The PhoPc we used is a derivative of wild-type Salmonella Typhimurium SL14028. Previous studies indicated that infection with wild type SL14028 did not influence TER [25], whereas recent studies using the SL1344 showed different results [10], [26]. Several factors explain these differences. First, the S. Typhimurium background of these strains is different. Since the SL1344 strain induces a more robust response in the ability to induce PMN transepithelial migration than the 14028 strain, and this differences in the virulence phenotype could explain, in part, differences at the level of the TER [26]. Second, the level of AvrA expression by a particular Salmonella strain may ultimately determine how that organism will behave.

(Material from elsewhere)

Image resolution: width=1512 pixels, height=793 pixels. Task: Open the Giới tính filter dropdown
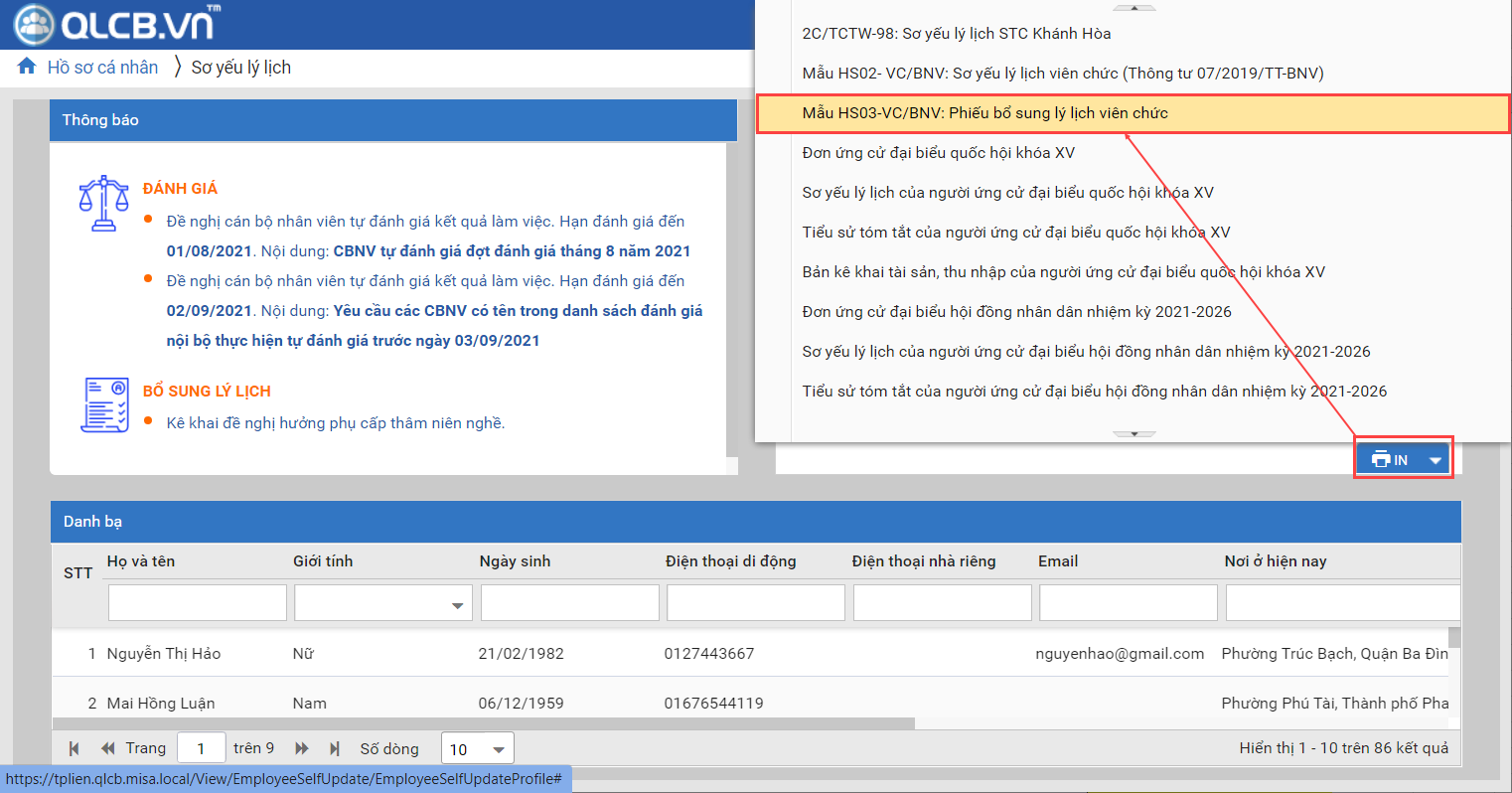tap(457, 604)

Wild type Salmonella strains express AvrA conditionally, but at levels insufficient to counteract the actions of other bacterial agents. SL14028 does not have detectable AvrA protein [18], [19], whereas the SL1344 sufficiently expresses AvrA protein [11]. Therefore, the TER was not changed by infection with SL14028, whereas it was changed by infection with SL1344.

We have found that expression of occludin-1, claudin-1, and ZO-1 are altered by AvrA expression using a gene-transfected system, cultured polarized epithelial cells, and a mouse model. Based on our data, AvrA likely has a specific role in the expression of ZO-1 and occludin. The key 186 amino acid cysteine is required for AvrA regulation of TJ expression. However, it is not clear whether AvrA regulates these TJ proteins through phosphorylation or through ubiquitination. AvrA acts as a deubiquitinase to inhibit the degradation of the inflammatory regulators IκBα and β-catenin [17]. Occludin is a functional target of the E3 ligase Itch [37]. Thus, AvrA may stabilize TJ protein by removing ubiquitin from occludin. Rho GTPase is known to be involved in bacteria-induced tight junction disruption [10], [38], [39], [40], [41]. Our current study demonstrates that AvrA is able to stabilize the TJ structure, but it is unclear whether Rho GTPase is influenced by the AvrA expression. Future studies will explore these questions and provide further insight into bacteria-host interactions during inflammation. Taken together, our data and the findings of others indicate that bacteria, in order to survive in the host, have evolved multiple approaches of hijacking host epithelial cells.